To make a critic's obvious joke, Idiot's Delight is sometimes idiotic and rarely delightful. It's mostly a rather ill-advised filming of Robert E. Sherwood's Pulitzer Prize-winning 1936 play about a world on the brink of war. The world was even further out on that brink by the time the film was made, and two distinct endings were shot. One, for U.S. audiences, is conventionally neutral (as the United States was at the time) about whether a world war was about to happen. The other, to be shown abroad, takes a more pessimistic view. But the whole film is riddled with a confusion of tone. This is the movie in which Clark Gable, playing a vaudevillian, sings and dances to Irving Berlin's "Puttin' on the Ritz" and is carried offstage by a group of chorus girls -- a sequence revived by its inclusion in the 1974 celebration of MGM musical numbers, That's Entertainment. Gable is game throughout the film, especially when he has to play opposite Norma Shearer at her most arch. The original Broadway version starred Alfred Lunt and Lynn Fontanne; Gable and Shearer are not the Lunts.

Atlantics (Mati Diop, 2019)


Cast: Mame Bineta Sane, Amadou Mbow, Traore, Nicole Sougou, Aminata Kane, Coumba Dieng, Ibrahim Mbaye, Diankou Sembene, Abdou Balde, Babacar Sylla. Screenplay: Mati Diop, Olivier Demangel. Cinematography: Claire Mathon. Art direction: Yves Capell (concept artist), Laura Bücher (assistant art director). Film editing: Aël Dallier Vega. Music: Fatima Al Qadiri.

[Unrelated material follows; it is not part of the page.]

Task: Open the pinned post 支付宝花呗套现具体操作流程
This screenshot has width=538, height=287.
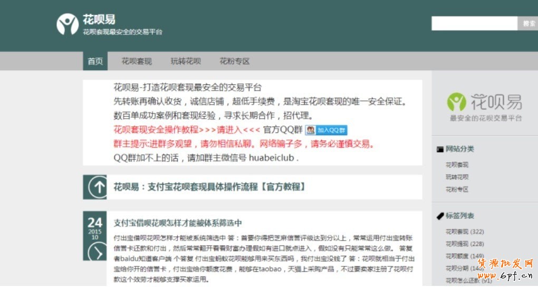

Atlantics is a fascinating mixture of social commentary about contemporary Senegal and a ghost story with touches of vampire lore. It centers on a love story: Ada (Mame Bineta Sane) loves Souleiman (Traore) but is being forced to marry the wealthy Omar (Babacar Sylla). Souleiman is a construction worker on a huge project: a towering building that looms improbably (and in fact digitally) over the low-rising city of Dakar. He and his co-workers are fighting for the back pay that is owed them, and when that is once again denied, they decide to set sail for Spain in search of better work. When they have been gone for a while, Ada reluctantly gives in to the pressure to marry Omar, and after the wedding shows her friends through her new home. The young women particularly admire the fancy white marriage bed, but while they're out of the room the bed catches fire. A young detective named Issa (Amadou Mbow) is called in to investigate the suspected case of arson, and because there have been rumors that Souleiman has returned to Dakar, he becomes the chief suspect and Ada is grilled by Issa on whether she has seen him. Meanwhile, several of Ada's friends come down with a mysterious illness -- as does Issa, who begins feeling its symptoms at sunset. When Western medicine fails, shamans and imams are called in to try to cure the young women, but the illness persists. This is the start of the film's striking shift into fantasy, with a romantic resolution that doesn't vitiate but rather reinforces writer-director Mati Diop's view of the post-colonial world.